Background

Projections made by the International Energy Agency (IEA) are, that in a business-as-usual scenario, global CO2 emissions could reach 62 Gt per year in 2050 – more than a doubling from the 27 Gt in 2005. This is clearly not a sustainable development.

IEA’s Blue Map Scenario predicts that in order to curb the average global temperature increase to 2.0-2.4 degrees, the 62 Gt must be reduced by 80% - down to 14 Gt. This scenario is only feasible with a substantial introduction of carbon capture and storage (CCS), and estimations are that CCS must shoulder responsibility for 20% of the total reductions.

Calculations show that in order to achieve this reduction, 3,400 CCS projects, in a number of industrial sectors, must be in operation by 2050.


As responses:
1. The Norwegian Parliament adopted the Climate Act in 2008

2. The Norwegian Research Council launched the CEER scheme in 2008

3. SINTEF and partners established BIGCCS – International CCS Research Centre in 2009

Our Response – BIGCCS
The vision of the BIGCCS Centre is to enable sustainable power generation from fossil fuels based on cost-effective CO2 capture, safe transport, and underground storage of CO2.

The BIGCCS Centre is set to achieve the following goals:

  • 90% CO2 capture rate
  • 50% cost reductions
  • Less than 6 percentage points fuel-to electricity penalty compared to state-of-the-art fossil fuel power generation

The BIGCCS Centre develops new knowledge and technology required to accelerate deployment of large scale CCS, through international co-operation. Innovation and value creation is promoted throughout the CO2 value chain.

Research areas: 

  • CO2 capture - power generation and industry     
  • CO2 transport     •  CO2 storage     •  CO2 value chain

Facts on BIGCCS:

Project period:  2009-2016

  • Budget:  400 MNOK
  • 22 Partners


Published October 4, 2010

The Centres for Environment-friendly Energy Research (CEER) scheme is an initiative to establish time-limited research centres conducting concentrated, focused, and long-term research of high international calibre in order to solve specific challenges in the field of energy and environment. The centres were selected early 2009 via a detailed review process administered by the Research Council of Norway.

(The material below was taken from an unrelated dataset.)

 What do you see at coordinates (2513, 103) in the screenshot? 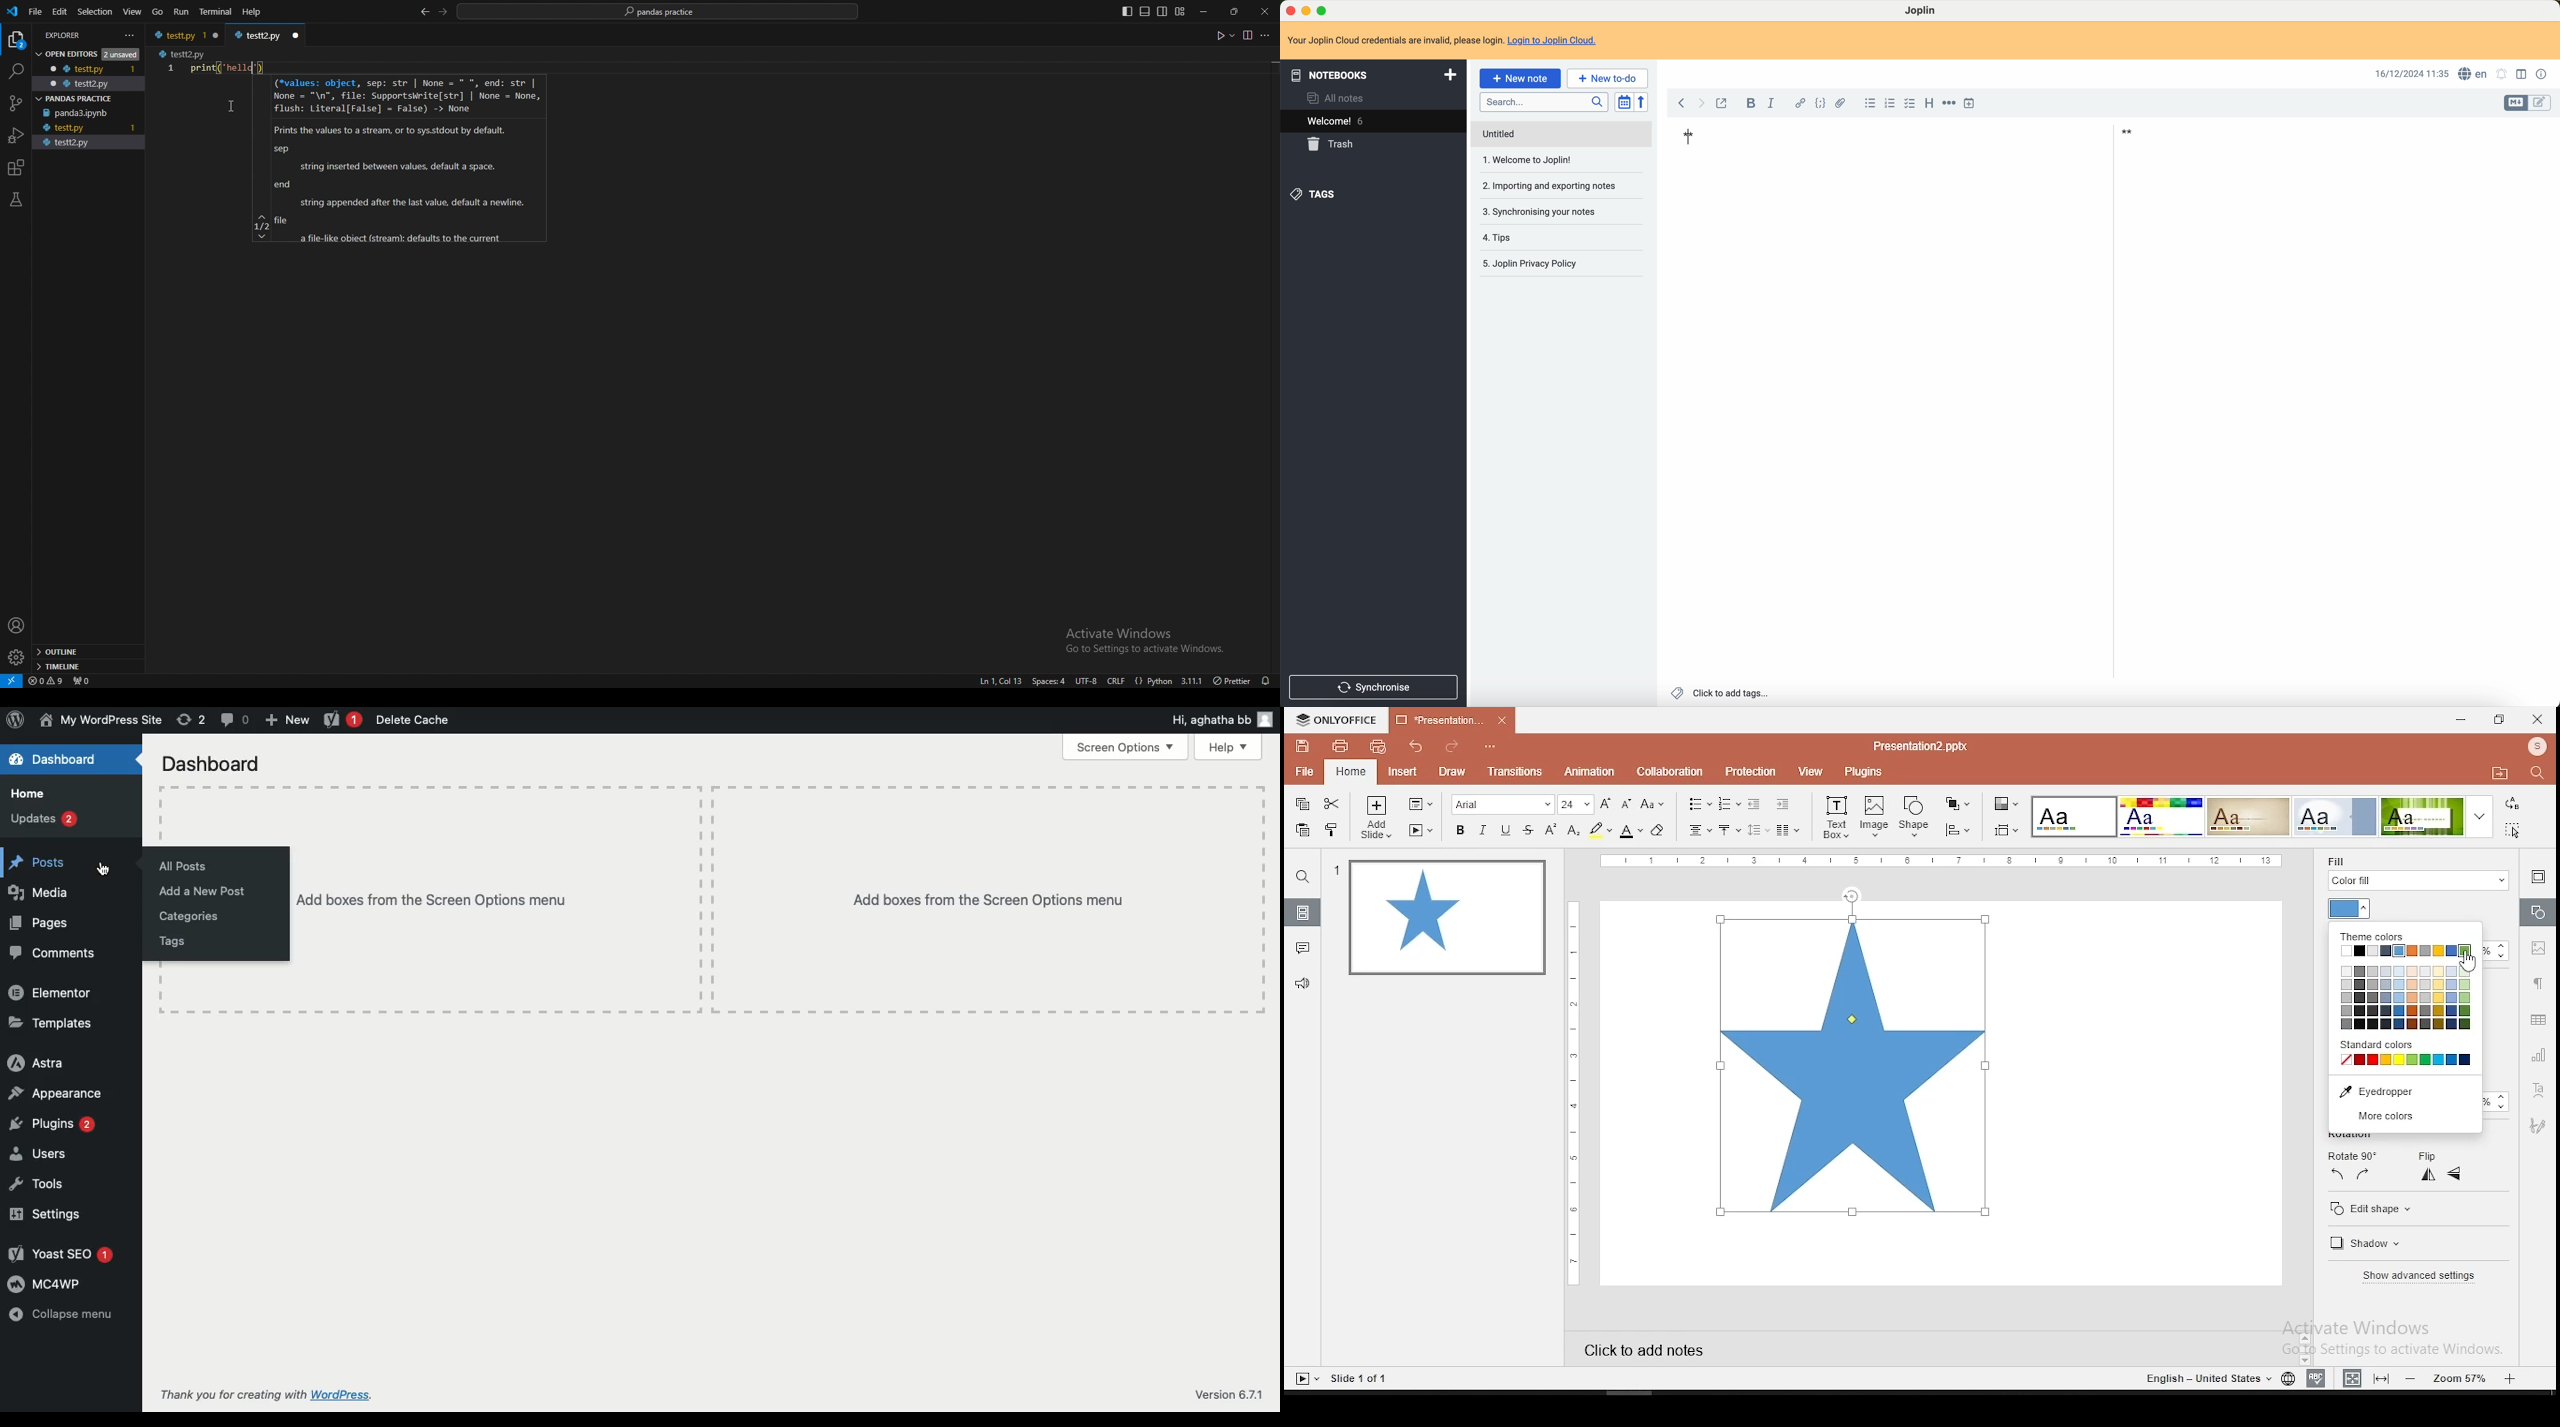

Two main assessment criteria formed the basis for the selection of the CEERs: relevance and potential for innovation and value creation, and scientific merit. One prerequisite for achieving the status of CEER is that the centres consist of a distinct combination of researchers, research institutions, organizations, industry and private enterprises. The CEERs receive NOK 10-20 million annually from the Research Council of Norway for five years, with a possibility for a three year extension.

The CEER scheme is a direct follow-up of the broad-based political agreement on climate change policy adopted by the Norwegian Parliament in 2008, and of the national R&D strategy Energy21 of that same year.